While technology has provided the seedbed and distribution for disinformation, it also offers a solution to the issue. Artificial intelligence in particular offers powerful tools in the fight against disinformation, working on multiple levels to identify dubious content. These techniques are broadly split between content-based and response-based identification. The former works much like a human fact checker, by matching the content of an article with trusted sources of information to highlight errors or outright lies.

But disinformation is an insidious beast and doesn’t always include facts that can be checked. This could involve a distorted or mis-captioned image, highly tendentious or biased reporting, or misleading stories that are not based on facts but rather use specious arguments to promote a particular cause. Another issue is false positives generated by satire or parody articles (which can be hard enough for many humans to detect without a winking emoji).

This is where response-based identification brings real value. Rather than relying on the text of an article as the primary source of information, this technique examines patterns of propagation as the news spreads through social media. By looking at ‘likes’, comments, temporal patterns in the spread of stories and the reputation of those who post and engage with the content, analysts can build a very clear idea of how trustworthy it is.

These concepts harness many of the techniques developed in the field of digital media forensics, a discipline dedicated to identifying issues such as plagiarism and “forged media”, where genuine content is digitally manipulated, or fake articles fabricated to look like they come from reputable news sources.
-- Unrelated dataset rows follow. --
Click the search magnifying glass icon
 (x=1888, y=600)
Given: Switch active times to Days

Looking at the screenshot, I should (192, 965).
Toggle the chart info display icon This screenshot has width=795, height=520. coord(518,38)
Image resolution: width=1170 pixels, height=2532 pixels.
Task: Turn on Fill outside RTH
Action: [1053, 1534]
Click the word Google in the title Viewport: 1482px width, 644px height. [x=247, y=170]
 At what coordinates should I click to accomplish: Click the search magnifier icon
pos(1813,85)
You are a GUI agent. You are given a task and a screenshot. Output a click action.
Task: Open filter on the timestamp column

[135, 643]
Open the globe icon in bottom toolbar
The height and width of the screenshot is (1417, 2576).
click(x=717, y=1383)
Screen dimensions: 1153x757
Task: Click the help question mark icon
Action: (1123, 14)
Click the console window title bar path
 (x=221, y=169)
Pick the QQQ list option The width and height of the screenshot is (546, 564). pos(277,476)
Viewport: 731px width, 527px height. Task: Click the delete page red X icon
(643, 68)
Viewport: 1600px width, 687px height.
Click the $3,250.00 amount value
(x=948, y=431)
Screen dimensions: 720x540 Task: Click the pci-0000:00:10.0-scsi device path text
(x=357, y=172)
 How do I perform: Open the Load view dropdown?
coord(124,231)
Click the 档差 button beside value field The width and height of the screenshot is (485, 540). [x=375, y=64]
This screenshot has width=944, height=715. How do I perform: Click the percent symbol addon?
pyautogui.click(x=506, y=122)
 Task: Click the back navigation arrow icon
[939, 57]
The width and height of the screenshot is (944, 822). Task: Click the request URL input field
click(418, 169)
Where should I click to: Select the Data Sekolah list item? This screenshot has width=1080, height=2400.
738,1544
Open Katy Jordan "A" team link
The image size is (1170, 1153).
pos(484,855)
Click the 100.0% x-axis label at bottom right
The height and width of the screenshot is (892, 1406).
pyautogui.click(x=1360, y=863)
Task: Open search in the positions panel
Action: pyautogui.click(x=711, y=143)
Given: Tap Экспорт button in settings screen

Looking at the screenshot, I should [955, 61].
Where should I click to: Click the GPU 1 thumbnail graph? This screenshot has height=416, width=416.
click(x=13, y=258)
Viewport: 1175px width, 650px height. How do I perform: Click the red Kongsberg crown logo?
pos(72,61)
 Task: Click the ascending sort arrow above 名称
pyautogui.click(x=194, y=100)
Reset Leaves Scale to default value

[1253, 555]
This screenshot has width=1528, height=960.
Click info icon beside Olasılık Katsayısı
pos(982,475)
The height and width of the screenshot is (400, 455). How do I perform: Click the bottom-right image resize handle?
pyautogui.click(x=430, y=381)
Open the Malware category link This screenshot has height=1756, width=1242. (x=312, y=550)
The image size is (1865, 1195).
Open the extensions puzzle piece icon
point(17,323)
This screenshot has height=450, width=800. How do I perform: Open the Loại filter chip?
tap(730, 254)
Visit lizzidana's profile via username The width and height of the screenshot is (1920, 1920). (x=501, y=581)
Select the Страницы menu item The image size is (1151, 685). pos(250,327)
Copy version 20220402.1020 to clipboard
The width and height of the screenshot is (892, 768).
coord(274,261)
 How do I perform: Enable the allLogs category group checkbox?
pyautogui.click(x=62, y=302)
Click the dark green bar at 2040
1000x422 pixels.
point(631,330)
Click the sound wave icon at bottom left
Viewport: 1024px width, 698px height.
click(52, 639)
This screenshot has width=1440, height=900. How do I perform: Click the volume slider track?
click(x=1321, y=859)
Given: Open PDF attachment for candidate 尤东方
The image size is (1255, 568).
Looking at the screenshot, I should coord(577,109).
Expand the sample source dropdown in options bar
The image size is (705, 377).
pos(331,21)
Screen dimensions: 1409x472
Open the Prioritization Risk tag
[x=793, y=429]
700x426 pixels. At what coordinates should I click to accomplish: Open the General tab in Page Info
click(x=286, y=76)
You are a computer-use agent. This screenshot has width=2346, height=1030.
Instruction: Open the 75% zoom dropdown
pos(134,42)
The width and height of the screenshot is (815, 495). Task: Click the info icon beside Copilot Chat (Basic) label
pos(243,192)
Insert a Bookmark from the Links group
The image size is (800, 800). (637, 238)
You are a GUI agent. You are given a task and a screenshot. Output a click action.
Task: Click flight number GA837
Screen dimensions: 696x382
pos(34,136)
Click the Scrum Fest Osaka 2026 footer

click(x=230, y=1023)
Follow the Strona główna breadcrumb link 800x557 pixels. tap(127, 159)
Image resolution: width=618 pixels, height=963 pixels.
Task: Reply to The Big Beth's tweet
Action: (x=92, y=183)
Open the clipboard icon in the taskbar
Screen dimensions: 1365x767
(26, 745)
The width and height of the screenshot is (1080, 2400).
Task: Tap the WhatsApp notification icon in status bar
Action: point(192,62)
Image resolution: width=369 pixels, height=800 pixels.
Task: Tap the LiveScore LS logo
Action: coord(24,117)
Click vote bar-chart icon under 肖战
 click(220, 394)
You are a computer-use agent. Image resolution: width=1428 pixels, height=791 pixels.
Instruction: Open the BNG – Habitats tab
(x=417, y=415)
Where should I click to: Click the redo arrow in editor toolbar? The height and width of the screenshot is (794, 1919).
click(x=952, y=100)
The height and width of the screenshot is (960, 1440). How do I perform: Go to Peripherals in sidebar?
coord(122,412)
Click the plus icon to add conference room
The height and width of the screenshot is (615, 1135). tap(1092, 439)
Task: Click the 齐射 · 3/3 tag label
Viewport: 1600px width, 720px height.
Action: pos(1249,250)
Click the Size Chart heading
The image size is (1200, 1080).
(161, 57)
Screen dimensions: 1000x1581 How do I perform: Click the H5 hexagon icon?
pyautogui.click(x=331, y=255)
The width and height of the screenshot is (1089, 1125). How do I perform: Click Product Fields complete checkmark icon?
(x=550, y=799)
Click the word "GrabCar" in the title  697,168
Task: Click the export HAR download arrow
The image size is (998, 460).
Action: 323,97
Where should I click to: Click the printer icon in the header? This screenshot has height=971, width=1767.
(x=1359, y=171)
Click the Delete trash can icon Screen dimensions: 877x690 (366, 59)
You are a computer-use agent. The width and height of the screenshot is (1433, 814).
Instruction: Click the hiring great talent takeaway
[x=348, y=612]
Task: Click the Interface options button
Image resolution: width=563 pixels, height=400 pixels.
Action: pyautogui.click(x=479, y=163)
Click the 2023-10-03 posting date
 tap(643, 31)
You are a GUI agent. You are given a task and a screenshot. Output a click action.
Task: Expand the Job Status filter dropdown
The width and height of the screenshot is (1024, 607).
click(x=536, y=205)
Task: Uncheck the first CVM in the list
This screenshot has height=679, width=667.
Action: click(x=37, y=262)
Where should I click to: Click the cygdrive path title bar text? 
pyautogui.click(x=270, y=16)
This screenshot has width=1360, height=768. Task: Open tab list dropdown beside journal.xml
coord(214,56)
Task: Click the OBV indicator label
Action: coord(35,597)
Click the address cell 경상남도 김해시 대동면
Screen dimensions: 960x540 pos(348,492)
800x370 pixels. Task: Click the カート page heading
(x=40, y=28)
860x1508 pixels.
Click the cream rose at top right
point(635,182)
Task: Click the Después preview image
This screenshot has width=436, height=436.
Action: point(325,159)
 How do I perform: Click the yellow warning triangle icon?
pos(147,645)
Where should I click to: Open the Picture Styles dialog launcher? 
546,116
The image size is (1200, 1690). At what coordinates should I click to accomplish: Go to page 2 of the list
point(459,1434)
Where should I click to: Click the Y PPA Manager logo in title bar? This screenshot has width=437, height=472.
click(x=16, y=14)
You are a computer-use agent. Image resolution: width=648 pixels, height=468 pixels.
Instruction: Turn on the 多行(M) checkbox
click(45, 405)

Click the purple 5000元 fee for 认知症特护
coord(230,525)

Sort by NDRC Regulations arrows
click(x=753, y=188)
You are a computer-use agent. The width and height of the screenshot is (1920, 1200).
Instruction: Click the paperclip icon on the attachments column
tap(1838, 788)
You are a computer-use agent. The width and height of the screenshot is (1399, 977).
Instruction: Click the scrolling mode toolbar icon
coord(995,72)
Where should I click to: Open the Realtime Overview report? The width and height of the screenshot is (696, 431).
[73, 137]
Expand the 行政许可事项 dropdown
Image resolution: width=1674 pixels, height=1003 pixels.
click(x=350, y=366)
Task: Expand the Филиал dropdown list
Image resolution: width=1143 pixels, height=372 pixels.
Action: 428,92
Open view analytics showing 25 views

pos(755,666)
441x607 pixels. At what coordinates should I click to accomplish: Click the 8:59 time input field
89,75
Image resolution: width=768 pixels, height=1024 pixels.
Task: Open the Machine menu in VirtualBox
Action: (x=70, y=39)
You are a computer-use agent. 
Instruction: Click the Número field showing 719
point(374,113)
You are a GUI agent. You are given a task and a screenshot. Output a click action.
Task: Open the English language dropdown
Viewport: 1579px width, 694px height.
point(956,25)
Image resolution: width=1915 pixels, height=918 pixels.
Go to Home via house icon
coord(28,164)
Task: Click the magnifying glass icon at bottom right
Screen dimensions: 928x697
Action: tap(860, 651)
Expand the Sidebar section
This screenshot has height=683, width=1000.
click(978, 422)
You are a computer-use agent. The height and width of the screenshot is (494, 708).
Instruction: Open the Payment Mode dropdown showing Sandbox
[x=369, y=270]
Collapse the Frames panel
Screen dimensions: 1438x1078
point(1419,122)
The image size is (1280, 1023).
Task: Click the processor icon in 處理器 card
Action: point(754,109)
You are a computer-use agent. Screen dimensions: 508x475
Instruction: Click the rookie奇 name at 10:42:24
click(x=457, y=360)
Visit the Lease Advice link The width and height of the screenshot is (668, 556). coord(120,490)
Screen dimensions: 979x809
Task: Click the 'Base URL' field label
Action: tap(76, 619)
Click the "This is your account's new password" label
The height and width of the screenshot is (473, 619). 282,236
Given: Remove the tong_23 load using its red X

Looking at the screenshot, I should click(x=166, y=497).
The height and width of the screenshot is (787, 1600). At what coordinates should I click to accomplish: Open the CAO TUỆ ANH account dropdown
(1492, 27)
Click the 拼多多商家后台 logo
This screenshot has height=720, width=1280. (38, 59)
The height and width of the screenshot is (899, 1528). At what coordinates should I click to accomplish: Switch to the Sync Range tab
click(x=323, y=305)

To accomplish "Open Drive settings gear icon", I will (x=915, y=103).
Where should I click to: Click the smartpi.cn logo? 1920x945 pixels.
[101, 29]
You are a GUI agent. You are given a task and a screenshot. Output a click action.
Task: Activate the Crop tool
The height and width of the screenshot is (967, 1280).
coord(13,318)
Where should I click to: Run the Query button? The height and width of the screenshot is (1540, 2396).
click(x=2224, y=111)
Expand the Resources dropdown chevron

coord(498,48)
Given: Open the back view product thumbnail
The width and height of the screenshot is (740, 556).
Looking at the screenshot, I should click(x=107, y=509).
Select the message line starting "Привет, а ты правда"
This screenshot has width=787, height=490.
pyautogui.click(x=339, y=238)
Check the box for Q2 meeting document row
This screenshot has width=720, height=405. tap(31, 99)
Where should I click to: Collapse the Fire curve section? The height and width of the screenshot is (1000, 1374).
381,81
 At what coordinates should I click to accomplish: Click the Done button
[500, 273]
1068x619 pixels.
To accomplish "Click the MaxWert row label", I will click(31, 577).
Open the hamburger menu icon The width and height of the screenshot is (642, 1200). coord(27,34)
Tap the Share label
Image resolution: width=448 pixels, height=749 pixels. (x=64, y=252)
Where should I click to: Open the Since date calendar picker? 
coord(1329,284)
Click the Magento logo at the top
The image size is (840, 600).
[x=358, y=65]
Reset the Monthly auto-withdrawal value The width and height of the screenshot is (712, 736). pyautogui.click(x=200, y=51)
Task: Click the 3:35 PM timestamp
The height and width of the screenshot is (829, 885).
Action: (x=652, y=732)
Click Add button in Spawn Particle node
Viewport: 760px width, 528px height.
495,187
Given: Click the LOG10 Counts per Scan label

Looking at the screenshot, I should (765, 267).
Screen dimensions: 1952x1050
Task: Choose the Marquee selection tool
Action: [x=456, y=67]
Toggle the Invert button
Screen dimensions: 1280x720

Thanks to this pioneering work, there is now a range of incredibly sophisticated tools, many harnessing the power of machine learning. These include signal processing analysis, which can identify bad actors through their use of compression software; physics-level analysis, which examines inconsistencies in lighting, landscapes shadows, and the like; as well as techniques that look at semantic and even physiological signals.

There was a compelling, although distressing, illustration of these techniques last summer. A team of fact checkers at the BBC used multiple open-source forensic investigation technologies (including Google Earth) to prove that a disturbing video of an atrocity had, in fact, been committed by government soldiers – a claim that the state had initially decried as “fake news”.

Tools such as these are crucial front-line weapons in the war against disinformation. But identifying disinformation is only the start: publishers and other organisations need to back these up with robust intervention strategies to take down or limit the spread of this content as soon as it appears, and to ensure that those who are exposed to it are alerted and served with content that counters the false information in the original – a process known as “decontamination”. One promising decontamination strategy that researchers are examining is the competing cascade, which places trusted, truthful information directly into a user’s newsfeed to compete with the lies in the original article.

The internet was supposed to usher in a new era for humanity, bringing unprecedented knowledge to the whole world — and in many ways it has. Disinformation is the antithesis of this dream, poisoning the well from which we all drink. But let’s not forget that we’re still in our digital infancy, still working out how to combat the raft of new societal problems that the Internet has created. With disinformation and “fake news”, we have the will and the technology to fight against it.